No. Poor motility is a transport problem — it affects the sperm’s ability to reach the egg, not the genetic quality of the sperm once it does. A baby conceived via ICSI using sperm with poor motility is no more at risk of genetic abnormalities than a baby conceived naturally. The exception: if the underlying cause of poor motility is high sperm DNA fragmentation — which is associated with miscarriage risk and should be separately assessed and treated.
What is the difference between asthenospermia and azoospermia?
These are completely different conditions. Asthenospermia = sperm are present but cannot swim well. Azoospermia = no sperm in the ejaculate at all. Azoospermia requires surgical sperm retrieval (TESE/PESA) for IVF/ICSI, whereas asthenospermia uses ejaculated sperm — just processed and selected differently based on severity.
Can varicocele repair completely cure asthenospermia?
In many cases, yes — particularly when varicocele is the primary cause. Studies show that microsurgical varicocelectomy improves progressive motility in 60–70% of men with clinical varicocele. Some men with moderate asthenospermia due to varicocele achieve complete normalisation of motility within 6 months and conceive naturally. Others show meaningful improvement that makes IUI effective where it previously was not. Dr. Shah advises varicocele repair as a genuine treatment — not just an investigative step — when the diagnosis is confirmed.
I have 0% motility on my report. Is there any hope?

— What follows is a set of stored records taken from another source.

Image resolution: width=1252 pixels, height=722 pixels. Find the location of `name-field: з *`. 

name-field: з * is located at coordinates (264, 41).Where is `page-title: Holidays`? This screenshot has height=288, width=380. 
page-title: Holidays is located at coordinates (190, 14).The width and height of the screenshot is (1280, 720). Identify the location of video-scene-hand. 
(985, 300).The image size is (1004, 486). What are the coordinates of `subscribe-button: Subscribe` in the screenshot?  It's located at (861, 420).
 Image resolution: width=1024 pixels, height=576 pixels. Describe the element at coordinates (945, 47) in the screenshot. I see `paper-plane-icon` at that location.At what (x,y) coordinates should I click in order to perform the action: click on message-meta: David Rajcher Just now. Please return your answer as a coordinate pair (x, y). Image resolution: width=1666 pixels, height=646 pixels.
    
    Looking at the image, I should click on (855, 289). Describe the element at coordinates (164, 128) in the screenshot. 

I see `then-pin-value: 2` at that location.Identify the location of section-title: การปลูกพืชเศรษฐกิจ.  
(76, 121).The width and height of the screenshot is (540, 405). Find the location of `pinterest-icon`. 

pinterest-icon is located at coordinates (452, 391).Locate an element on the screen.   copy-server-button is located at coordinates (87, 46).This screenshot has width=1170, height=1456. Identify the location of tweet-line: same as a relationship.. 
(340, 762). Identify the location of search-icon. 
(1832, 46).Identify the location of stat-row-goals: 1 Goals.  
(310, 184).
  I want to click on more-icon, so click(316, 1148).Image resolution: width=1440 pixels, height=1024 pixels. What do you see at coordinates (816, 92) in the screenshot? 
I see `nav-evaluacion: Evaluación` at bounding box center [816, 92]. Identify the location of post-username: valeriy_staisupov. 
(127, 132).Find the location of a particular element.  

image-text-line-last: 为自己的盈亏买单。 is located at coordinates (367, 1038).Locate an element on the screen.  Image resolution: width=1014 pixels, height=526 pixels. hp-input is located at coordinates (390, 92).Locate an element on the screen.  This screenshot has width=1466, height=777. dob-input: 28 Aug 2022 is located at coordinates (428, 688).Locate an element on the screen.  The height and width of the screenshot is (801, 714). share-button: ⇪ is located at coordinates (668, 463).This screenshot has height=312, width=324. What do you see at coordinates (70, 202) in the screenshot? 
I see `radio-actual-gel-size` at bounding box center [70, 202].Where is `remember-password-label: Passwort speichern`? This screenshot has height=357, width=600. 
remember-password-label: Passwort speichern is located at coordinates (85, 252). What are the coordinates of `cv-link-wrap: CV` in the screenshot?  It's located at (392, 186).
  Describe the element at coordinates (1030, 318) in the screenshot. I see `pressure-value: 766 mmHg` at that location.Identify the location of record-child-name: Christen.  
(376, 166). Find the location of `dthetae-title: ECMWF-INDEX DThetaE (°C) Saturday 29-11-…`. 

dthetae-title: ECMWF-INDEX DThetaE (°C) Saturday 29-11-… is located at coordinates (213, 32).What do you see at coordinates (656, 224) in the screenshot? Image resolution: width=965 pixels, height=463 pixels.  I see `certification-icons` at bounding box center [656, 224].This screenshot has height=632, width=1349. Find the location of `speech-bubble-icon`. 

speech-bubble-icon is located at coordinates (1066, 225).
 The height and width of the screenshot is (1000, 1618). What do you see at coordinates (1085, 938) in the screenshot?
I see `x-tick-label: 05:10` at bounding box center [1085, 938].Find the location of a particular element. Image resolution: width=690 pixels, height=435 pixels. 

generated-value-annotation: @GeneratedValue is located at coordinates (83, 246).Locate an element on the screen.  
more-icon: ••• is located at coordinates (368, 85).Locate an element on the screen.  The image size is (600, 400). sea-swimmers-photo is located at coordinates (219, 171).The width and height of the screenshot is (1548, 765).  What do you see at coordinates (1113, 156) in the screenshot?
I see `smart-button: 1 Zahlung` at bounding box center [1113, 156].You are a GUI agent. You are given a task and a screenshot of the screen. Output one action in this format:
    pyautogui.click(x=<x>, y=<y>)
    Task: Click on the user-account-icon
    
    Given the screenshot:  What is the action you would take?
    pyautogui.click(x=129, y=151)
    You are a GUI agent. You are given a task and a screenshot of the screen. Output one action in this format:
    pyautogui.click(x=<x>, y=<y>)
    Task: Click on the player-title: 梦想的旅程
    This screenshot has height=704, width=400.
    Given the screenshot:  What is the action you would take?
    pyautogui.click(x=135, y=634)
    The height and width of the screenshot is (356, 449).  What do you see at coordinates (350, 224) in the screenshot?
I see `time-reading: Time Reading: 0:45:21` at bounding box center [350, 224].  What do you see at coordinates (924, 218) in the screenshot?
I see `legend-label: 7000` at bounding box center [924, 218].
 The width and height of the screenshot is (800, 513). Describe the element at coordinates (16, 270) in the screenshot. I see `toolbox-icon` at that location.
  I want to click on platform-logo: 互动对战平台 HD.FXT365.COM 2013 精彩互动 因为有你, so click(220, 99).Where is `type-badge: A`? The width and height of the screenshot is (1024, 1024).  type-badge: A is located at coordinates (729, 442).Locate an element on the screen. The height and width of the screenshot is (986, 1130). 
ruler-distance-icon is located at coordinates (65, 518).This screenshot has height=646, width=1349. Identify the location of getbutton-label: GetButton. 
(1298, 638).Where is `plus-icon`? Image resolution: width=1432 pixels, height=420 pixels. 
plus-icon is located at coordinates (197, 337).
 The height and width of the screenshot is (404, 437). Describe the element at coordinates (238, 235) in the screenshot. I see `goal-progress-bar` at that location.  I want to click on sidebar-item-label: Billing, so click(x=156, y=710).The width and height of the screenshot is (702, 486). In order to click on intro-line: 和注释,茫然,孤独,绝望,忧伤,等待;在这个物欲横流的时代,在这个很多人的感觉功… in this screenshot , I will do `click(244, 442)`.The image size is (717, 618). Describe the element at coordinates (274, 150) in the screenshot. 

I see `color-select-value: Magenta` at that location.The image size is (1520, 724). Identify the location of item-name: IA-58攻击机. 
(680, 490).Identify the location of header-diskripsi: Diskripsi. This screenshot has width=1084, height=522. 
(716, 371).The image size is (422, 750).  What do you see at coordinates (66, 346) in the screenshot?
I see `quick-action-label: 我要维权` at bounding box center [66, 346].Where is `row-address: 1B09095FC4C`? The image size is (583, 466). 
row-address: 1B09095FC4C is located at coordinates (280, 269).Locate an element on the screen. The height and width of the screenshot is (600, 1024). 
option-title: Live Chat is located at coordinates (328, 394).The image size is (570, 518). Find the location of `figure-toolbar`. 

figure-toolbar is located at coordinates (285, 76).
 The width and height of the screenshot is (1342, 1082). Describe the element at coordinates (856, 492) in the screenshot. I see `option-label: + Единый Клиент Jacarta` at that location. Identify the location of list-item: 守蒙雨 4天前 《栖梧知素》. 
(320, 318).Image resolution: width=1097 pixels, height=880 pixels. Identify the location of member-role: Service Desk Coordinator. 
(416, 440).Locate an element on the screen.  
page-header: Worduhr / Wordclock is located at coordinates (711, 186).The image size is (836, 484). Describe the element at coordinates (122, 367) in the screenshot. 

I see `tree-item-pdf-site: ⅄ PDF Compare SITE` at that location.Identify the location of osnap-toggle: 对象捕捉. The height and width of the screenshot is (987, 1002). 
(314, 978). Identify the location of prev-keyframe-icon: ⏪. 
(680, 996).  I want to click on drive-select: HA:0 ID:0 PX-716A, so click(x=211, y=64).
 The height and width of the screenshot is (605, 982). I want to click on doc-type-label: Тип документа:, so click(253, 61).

Yes — and the answer depends on whether the sperm are alive but not moving, or dead. The HOS test makes this critical distinction. If your sperm are viable (positive HOS), Dr. Shah can use ICSI with viability-selected immotile sperm — and successful pregnancies are well-documented with this technique. If you have been told you have 0% motility, do not assume the outcome before the HOS test has been performed.
My wife's tests are all normal. Is poor motility the only reason we can't conceive?
It is the primary identified reason — but a full assessment of both partners simultaneously is always important. In approximately 20–25% of couples, both partners have a contributing factor. Dr. Shah assesses both partners at the first consultation — female evaluation (ovarian reserve, uterine cavity, tubes) is conducted in parallel with the male workup so that the complete picture is available before deciding on treatment.
Is ICSI safe? Will it affect fertilisation rates?
ICSI is the world’s most performed male infertility treatment — used in the majority of IVF cycles globally. Fertilisation rates with ICSI: 65–75% of mature eggs fertilised per cycle — comparable to or exceeding natural fertilisation rates. The procedure itself does not increase congenital abnormality risk above the background population rate. The data on ICSI outcomes are extensive — millions of healthy babies have been born globally via this technique since 1992.